• GIVEN TASK
Output everything in the listing from the line containing "Given: Open the Write Plan tab" down to the line containing "click(x=64, y=123)" as a two-column CSV with the headers instruction and location. Give one row per item to be located, with its text and its answer each in a single quoted field and line breaks replaced by spaces.

[Item-finding listing]
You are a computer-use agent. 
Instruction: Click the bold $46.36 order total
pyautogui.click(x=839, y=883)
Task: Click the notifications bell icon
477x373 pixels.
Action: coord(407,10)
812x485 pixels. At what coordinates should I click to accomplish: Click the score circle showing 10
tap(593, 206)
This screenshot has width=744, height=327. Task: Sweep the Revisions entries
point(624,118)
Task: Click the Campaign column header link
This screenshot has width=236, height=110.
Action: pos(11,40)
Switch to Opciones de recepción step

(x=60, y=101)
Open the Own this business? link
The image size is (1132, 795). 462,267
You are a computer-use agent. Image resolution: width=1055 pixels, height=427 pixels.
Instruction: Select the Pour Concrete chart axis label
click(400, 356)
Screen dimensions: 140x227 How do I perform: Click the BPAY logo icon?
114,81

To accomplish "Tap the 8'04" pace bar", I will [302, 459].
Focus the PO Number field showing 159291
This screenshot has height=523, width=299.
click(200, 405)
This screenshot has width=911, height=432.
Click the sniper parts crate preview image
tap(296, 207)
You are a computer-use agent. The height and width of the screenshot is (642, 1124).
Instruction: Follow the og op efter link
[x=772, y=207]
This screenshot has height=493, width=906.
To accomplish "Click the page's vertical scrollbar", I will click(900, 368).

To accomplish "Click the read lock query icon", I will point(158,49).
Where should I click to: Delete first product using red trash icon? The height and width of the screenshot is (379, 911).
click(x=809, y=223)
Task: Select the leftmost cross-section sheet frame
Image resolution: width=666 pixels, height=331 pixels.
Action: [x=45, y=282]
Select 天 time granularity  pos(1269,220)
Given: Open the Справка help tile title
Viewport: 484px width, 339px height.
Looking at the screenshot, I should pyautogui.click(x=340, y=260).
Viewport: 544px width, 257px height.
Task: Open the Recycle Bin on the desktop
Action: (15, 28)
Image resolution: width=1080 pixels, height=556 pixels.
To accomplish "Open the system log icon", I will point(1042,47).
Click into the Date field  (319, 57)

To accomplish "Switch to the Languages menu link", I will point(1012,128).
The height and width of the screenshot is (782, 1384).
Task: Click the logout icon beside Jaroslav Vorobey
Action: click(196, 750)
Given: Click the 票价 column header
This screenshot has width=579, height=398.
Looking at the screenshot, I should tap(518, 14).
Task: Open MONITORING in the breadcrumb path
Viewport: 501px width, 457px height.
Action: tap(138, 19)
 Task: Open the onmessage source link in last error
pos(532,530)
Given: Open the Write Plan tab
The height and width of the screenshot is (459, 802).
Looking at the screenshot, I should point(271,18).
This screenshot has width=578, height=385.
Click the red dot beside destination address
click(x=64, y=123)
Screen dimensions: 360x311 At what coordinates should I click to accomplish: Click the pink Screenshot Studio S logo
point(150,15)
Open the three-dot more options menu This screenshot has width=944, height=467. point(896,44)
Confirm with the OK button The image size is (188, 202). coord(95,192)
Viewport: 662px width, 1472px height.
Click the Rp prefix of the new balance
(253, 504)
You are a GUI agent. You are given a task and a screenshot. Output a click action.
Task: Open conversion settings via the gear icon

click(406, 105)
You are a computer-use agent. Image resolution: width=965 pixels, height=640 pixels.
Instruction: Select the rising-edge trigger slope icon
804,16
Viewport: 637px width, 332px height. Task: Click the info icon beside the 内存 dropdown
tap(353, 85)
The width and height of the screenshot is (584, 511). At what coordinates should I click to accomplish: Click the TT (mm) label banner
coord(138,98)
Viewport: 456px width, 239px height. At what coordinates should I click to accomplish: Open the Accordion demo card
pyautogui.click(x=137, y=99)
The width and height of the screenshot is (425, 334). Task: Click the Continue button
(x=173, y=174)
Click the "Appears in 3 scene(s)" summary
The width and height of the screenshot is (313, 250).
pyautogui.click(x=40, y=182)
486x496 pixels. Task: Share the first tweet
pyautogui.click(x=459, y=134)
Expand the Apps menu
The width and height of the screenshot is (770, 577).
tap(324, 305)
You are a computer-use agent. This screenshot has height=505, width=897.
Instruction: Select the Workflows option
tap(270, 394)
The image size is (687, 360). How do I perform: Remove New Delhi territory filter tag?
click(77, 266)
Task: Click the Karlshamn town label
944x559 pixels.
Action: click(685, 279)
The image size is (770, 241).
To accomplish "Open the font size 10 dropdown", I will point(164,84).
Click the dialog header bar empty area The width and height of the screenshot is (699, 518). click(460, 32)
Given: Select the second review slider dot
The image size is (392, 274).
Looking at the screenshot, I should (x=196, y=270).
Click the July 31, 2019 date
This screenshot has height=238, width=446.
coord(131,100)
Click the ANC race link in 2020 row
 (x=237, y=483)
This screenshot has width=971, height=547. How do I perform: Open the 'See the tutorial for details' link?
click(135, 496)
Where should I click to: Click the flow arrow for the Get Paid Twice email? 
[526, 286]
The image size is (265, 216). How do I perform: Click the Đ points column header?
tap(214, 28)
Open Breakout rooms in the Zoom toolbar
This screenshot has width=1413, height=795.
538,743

• EXERCISE RESULT
instruction,location
"Given: Open the Write Plan tab The height and width of the screenshot is (459, 802).","Looking at the screenshot, I should point(271,18)."
"This screenshot has width=578, height=385. Click the red dot beside destination address","click(x=64, y=123)"